### [TASK OBJECTIVE]
Recast everything from the line containing "Viewport: 578px width, 517px" down to the end of the material as a two-column CSV with the columns request and answer, one row per request, each value in a single quoted field with line breaks replaced by spaces. Leave the pictures out of the result.

— start of GIVEN DATA —

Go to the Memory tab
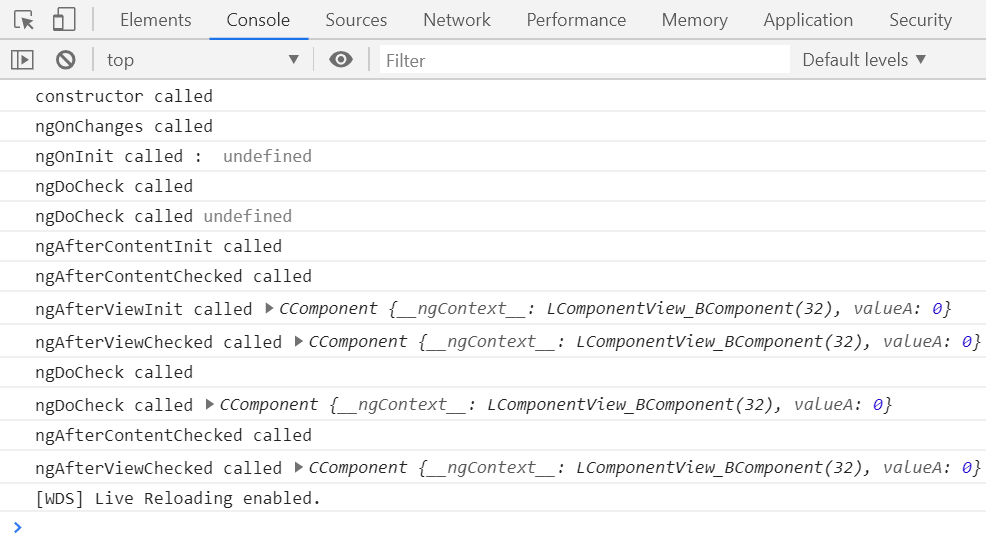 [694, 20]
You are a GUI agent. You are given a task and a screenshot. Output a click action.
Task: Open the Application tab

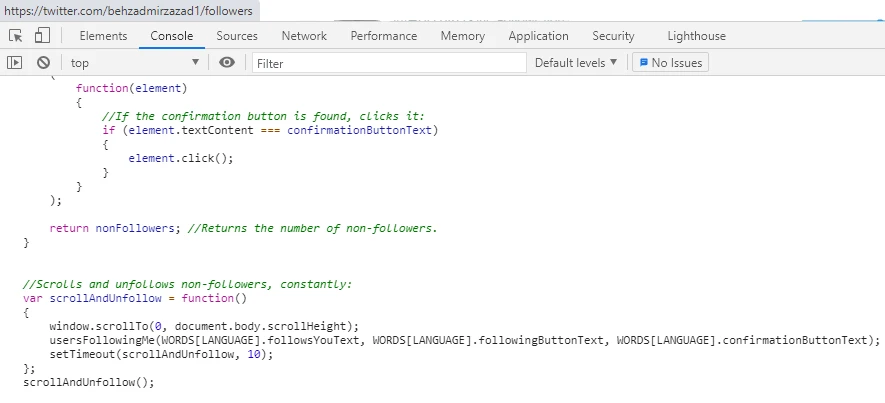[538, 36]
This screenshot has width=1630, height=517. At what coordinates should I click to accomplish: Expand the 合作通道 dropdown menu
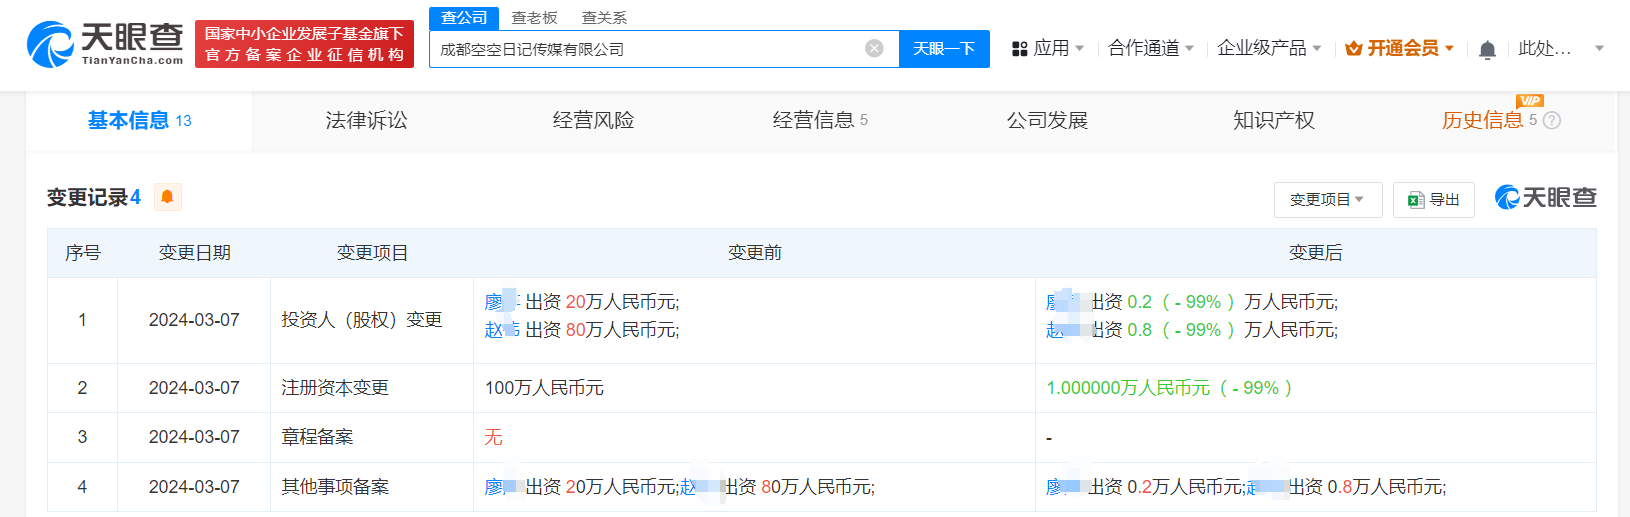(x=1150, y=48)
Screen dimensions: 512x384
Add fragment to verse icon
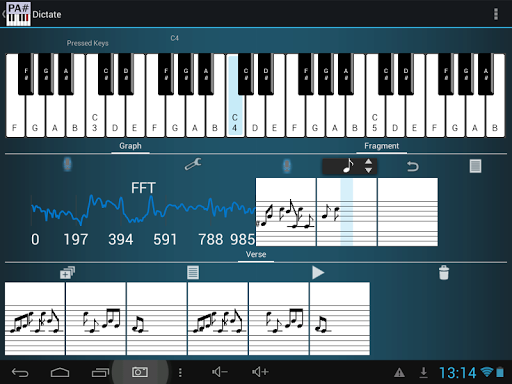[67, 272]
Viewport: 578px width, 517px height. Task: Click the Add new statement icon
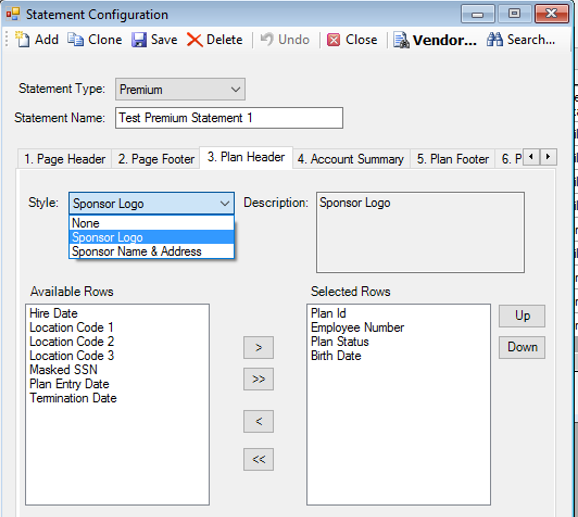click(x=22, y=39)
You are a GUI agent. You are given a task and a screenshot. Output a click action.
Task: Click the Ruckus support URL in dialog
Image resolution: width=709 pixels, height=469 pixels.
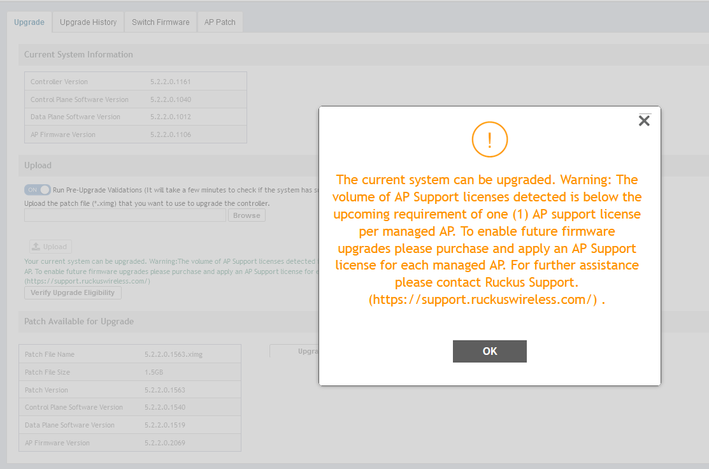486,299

— end of GIVEN DATA —

### [EXERCISE ANSWER]
request,answer
"Viewport: 578px width, 517px height. Task: Click the Add new statement icon","click(x=22, y=39)"
"You are a GUI agent. You are given a task and a screenshot. Output a click action. Task: Click the Ruckus support URL in dialog Image resolution: width=709 pixels, height=469 pixels.","486,299"